Release PMetal v0.5.0 · Epistates/pmetal

[0.5.0] - 2026-05-07

Added

Distributed inference & training

pmetal-distributed crate (Phases 1-4 + 7): Thunderbolt-fabric-aware multi-Mac cluster runtime with feature-gated tensor, expert, context, ZeRO, and pipeline parallelism modules
- pmetal cluster CLI: per-node launch, ring/mesh topology discovery, fabric handshake
- Pipeline harness with overlap of computation and Thunderbolt transfers
- Canonical expert-rank mapping + per-architecture MoE/MLA tensor-parallel plans
- Ring all-reduce / all-gather with corrected chunk indexing

TurboQuant KV cache (production-ready)

TurboQuant KV cache quantization: Provably near-optimal KV cache compression based on random rotation + Lloyd-Max scalar quantization + QJL residual for unbiased inner products (arXiv:2504.19874). Achieves 4-6x KV cache compression with near-zero quality loss.
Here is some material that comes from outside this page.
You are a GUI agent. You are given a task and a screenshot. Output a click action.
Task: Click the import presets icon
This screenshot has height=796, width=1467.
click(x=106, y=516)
Available via --kv-turboquant or presets --kv-turboquant-preset q3_5 (near-lossless) / q2_5 (6.4x compression)
- Separate key/value runtimes with independent bit widths and outlier-aware mixed-precision
- Direct attention path for single-token decode avoids full cache dequantization
- Data-oblivious (no calibration data required) — quantizes KV entries online as generated
- Precomputed codebooks via Lloyd-Max algorithm for Beta distribution (deterministic from seed)
- Metal kernel backend with CPU fallback
- Phase 0: split monolithic mod.rs (6101 → 222 LOC) into config/core/state/bits/math submodules
- Phase 3: GPU-resident hot/cold pipeline + Mixed K/V storage; mixed_score as layout oracle
- Phase A/B: QJL ablation harness (feature-gated) + per-row key_slot_scale codebook adaptation
- Phase C/C′: Variant F drop-QJL opt-in path; d128/d256 no_qjl_2pass fast paths (4..=8 bits)
- Phase D: TurboQuantPackMode config + Fullbyte dense-values kernel
- Phase E: TurboQuantOutlierMode — encode-side top-K outlier storage, zero pre-quant + decode override, outlier-bias on d128/d256 fullbyte score kernel; CPU mirror in scalar encode/decode
- Phase F: Hamming skip-list dispatch — skiplist_threshold config, GPU sign_hash buffer, Metal Hamming-distances kernel + FFI, GQA support
- Mixed-precision attention parity baseline; defensive residual-norm clamp + NaN-safe encode
Asymmetric K/V head dimensions: KV cache, TurboQuant, and fused attention now support models where key and value projections have different widths (e.g. DeepSeek MLA with qk_head_dim != v_head_dim)
pmetal serve --kv-turboquant: TurboQuant KV cache in the serving engine with --kv-turboquant-preset q3_5 for near-lossless 4.6x KV compression in production

Quantization & model formats

Optimized FP8 checkpoint loading: Hugging Face FP8 weight_scale_inv sidecars are dequantized or repacked into MLX mxfp8 weights for Qwen3-family native paths; mode-aware quantized matmul plumbing handles floating-point quantized weights without dense fallback
Expanded GGUF quantization/export: pmetal quantize now writes standard GGUF metadata from Hugging Face configs, tokenizer/pre-tokenizer metadata, HF-to-GGUF tensor names, stacked MoE expert tensors, and method-specific file types
Broader GGUF format coverage: quantization/dequantization support now includes K-quants, legacy Q4/Q5/Q8 variants, Q1_0, TQ1_0/TQ2_0, MXFP4, NVFP4, BF16, F16, and F32 round trips
MLX safetensors quantization path: quality-based bit allocation with --target-bpw, GPU-resident weight loading, and tokenizer/config sidecar copy for MLX-format quantized exports

Inference server (OpenAI- + Anthropic-compatible)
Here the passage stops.